TASK TO COMPLETE: In the listing below, find the line containing "Media and PR (42, 2335)" and the line containing "KOS system (30, 1997)". Repeat exactly those two lines and every line between them, nothing more.

BEGIN EXCERPTED DATA

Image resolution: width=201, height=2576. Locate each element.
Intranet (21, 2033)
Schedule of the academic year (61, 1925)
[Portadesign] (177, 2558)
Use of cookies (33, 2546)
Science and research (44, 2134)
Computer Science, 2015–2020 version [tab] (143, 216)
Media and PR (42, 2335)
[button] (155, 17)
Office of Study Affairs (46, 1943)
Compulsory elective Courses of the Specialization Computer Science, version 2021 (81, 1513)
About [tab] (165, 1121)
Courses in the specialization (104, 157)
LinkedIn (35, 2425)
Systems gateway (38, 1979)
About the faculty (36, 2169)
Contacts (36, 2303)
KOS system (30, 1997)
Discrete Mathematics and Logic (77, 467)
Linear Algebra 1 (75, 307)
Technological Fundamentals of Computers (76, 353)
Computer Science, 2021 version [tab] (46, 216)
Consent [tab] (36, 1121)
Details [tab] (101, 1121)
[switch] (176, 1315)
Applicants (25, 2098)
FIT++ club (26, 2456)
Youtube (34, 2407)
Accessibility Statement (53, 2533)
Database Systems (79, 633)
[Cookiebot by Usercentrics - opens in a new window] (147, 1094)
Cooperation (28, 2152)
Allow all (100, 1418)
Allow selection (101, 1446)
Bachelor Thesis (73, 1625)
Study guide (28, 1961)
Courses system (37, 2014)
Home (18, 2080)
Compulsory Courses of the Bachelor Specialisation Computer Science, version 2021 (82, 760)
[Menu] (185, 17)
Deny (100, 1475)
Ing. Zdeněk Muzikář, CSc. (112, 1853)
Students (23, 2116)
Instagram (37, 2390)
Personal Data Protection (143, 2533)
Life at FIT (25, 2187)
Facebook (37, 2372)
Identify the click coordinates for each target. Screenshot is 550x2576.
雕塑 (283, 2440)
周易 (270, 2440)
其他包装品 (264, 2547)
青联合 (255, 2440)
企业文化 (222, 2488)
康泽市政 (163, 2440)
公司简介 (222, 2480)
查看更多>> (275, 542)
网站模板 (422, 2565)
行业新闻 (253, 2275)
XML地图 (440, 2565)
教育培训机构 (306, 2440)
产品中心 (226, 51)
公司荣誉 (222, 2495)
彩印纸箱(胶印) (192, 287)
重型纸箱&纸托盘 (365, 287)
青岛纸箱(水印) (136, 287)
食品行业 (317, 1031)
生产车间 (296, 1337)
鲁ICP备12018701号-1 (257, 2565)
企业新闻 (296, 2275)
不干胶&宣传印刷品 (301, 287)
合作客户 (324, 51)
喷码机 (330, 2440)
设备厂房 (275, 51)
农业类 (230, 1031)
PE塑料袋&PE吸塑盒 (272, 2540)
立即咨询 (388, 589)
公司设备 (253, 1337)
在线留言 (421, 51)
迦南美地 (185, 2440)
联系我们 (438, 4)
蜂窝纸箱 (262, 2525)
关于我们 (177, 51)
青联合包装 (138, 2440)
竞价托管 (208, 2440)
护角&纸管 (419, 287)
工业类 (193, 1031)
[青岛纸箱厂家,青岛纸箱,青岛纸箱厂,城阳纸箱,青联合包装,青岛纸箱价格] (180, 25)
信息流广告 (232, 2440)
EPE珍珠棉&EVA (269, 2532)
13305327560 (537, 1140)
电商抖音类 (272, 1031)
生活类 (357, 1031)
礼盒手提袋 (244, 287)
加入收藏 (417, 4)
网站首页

END EXCERPTED DATA

ANSWER SPACE:
Media and PR (42, 2335)
[button] (155, 17)
Office of Study Affairs (46, 1943)
Compulsory elective Courses of the Specialization Computer Science, version 2021 (81, 1513)
About [tab] (165, 1121)
Courses in the specialization (104, 157)
LinkedIn (35, 2425)
Systems gateway (38, 1979)
About the faculty (36, 2169)
Contacts (36, 2303)
KOS system (30, 1997)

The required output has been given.